Inmates” by Editor B is licensed under CC BY 2.0

There’s a lot of buzz around Sheriff Marlin Gusman right now with the October 9th election approaching. Gusman announced in April that they would be running for re-election. They were originally elected as Sheriff in 2004 and served on the city council for four years. 

Since 2013, however, the city has been under a federal consent decree for deplorable carceral conditions. In 2016, a federal court sidelined Gusman after their administration’s failure to demonstrate improvement and instated a “compliance director” to run the New Orleans jail. Gusman regained oversight over the facility only a year ago, but continually has claimed credit for improved conditions.

In the last sheriff’s election in 2017, Gusman went unopposed. This time, three challengers are vying for the seat. Susan Hutson, former independent monitor for the New Orleans Police Department, Chris Williams, former federal security official, and Quentin Brown, who has worked in lawn-care and has run for sheriff before, announced their bids to run. 

Hutson appears to be the candidate with the most potential and certainly the most coverage.
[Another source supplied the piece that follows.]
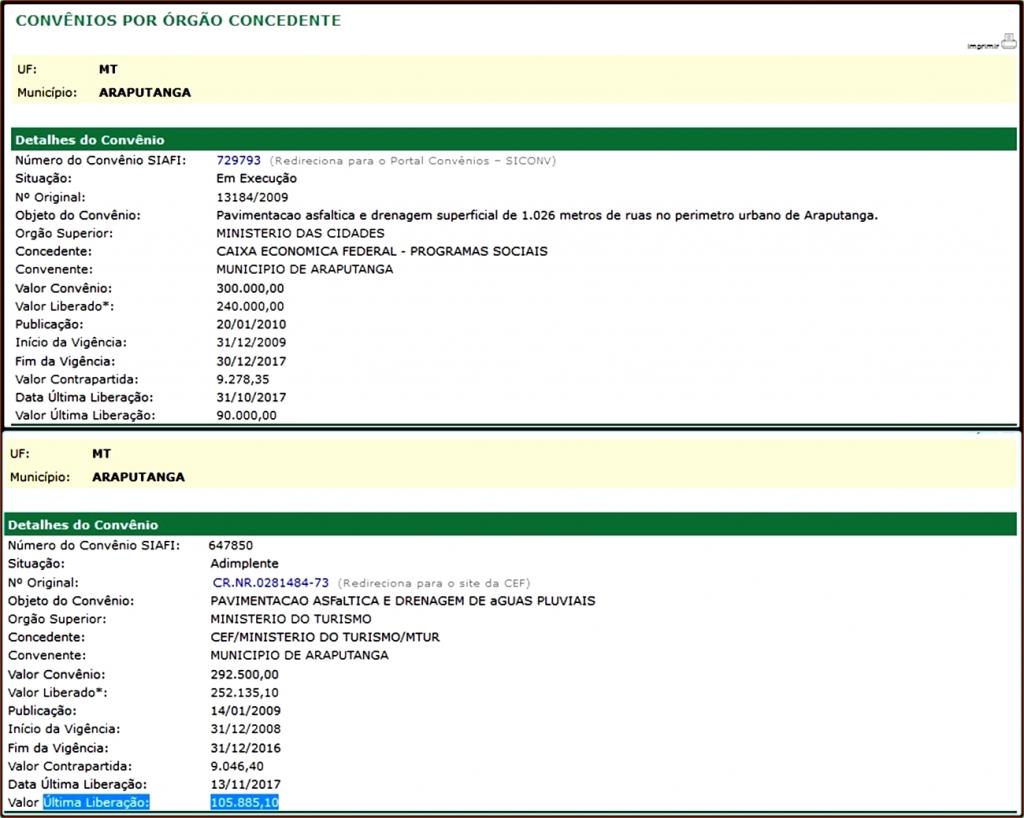Click the SIAFI convênio number 647850
The width and height of the screenshot is (1024, 818).
pos(230,545)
Hutson would be the first female Orleans Parish Sheriff. Despite this being their first campaign for elected office and Gusman’s sizable reserve of campaign funds, Hutson has attracted a lot of positive attention for their expertise and more progressive ideals. Notably, Hutson has been outspoken in community meetings regarding the planned Phase III facility for inmates with acute and sub-acute mental health conditions. Gusman supports the planned 89-bed facility. Hutson has spoken out against it, criticizing the logic of criminalizing mental illness with overzealous investment in jail infrastructure in the name of the federal consent decree. Gusman maintains that the new facility is absolutely necessary to meet constitutional compliance.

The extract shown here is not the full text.